Understanding how to calculate the volume and surface area of different shapes is essential in both math and real-world applications. Let's break down two examples: a rectangular pool and a cylindrical silo.

**1. Volume and Surface Area of the Pool**
The pool we're considering is a rectangular prism. Its dimensions are: 60 ft in length, 20 ft in width, and 5 yards in depth. First, remember to convert all measurements to the same unit. Here, we convert the depth from yards to feet: 5 yards × 3 = 15 ft.

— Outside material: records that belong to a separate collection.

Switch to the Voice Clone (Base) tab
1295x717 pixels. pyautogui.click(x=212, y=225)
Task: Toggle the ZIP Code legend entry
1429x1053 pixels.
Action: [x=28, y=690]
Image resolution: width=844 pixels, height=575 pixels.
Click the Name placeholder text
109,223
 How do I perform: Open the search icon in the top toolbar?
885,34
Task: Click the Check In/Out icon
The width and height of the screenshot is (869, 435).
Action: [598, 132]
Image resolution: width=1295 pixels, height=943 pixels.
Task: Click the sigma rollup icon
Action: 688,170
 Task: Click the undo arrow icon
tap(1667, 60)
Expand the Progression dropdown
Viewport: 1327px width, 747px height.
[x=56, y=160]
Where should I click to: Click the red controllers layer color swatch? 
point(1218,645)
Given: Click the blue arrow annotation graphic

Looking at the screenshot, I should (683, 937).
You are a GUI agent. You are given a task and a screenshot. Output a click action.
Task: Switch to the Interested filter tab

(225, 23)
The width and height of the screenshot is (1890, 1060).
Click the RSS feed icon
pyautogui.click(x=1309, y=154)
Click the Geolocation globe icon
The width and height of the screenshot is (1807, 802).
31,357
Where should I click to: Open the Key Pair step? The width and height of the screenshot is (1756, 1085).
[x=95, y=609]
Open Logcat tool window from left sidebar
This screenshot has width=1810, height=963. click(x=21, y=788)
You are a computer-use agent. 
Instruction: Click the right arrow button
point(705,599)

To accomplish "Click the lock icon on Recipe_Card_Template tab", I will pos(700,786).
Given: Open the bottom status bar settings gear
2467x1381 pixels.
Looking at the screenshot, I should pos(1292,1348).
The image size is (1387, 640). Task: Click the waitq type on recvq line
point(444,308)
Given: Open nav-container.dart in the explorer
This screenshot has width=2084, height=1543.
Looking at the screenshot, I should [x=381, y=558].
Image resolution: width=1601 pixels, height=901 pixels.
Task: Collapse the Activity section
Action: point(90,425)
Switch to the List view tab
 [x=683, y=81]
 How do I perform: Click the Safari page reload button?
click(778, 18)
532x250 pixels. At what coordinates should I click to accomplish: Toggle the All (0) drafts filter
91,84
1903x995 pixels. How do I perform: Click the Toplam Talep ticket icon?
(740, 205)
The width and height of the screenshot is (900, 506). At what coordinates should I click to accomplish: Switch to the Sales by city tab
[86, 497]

**A. Surface Area Calculation**
To calculate the area of the pool's surface (which is essentially the area of the top of the pool), we use the formula for the area of a rectangle:
**Area = Length × Width**
So, we get:
Area = 60 ft × 20 ft = 1200 sq ft.
This means you would need 1200 square feet of material to cover the top of the pool.

**B. Volume Calculation**
Next, to find out how much water the pool can hold, we use the volume formula for a rectangular prism:
**Volume = Length × Width × Depth**
Plugging in our values, we have:
Volume = 60 ft × 20 ft × 15 ft = 18,000 cubic feet.
This is the total volume of water that the pool can accommodate.

**C. Cost of Water**
If you need to fill this pool, and the cost of water is $0.45 per cubic foot, you can calculate the total cost by multiplying the volume by the cost per cubic foot:
Total Cost = $0.45/ft³ × 18,000 ft³ = $8,100.

**2. Volume of the Silo**
Now let’s consider the silo, which is in the shape of a cylinder. The silo has a radius of 9 ft and a height of 25 ft.

**A. Volume Calculation**
The formula for the volume of a cylinder is:
**Volume = πr²h**
Substituting the radius and height into the formula gives us:
Volume = π × (9 ft)² × 25 ft
= π × 81 × 25
= π × 2025
Using π ≈ 3.1416, we find:
Volume ≈ 6361.73 ft³.
This is the volume of grain that the silo can store.

**B. Profit Calculation**
If the grain is sold at $2.50 per cubic foot, the total revenue from selling all the grain would be calculated as:
Total Revenue = 6361.73 ft³ × $2.50 = $15,904.33.

These calculations not only demonstrate how to apply mathematical formulas but also show their relevance in everyday scenarios like construction and agriculture. Understanding how to determine volume and surface area can help in various fields, including engineering, architecture, and environmental science. Always remember to keep your units consistent and check your calculations for accuracy!

By mastering these concepts, students can gain a solid foundation in math that is applicable in real-world situations.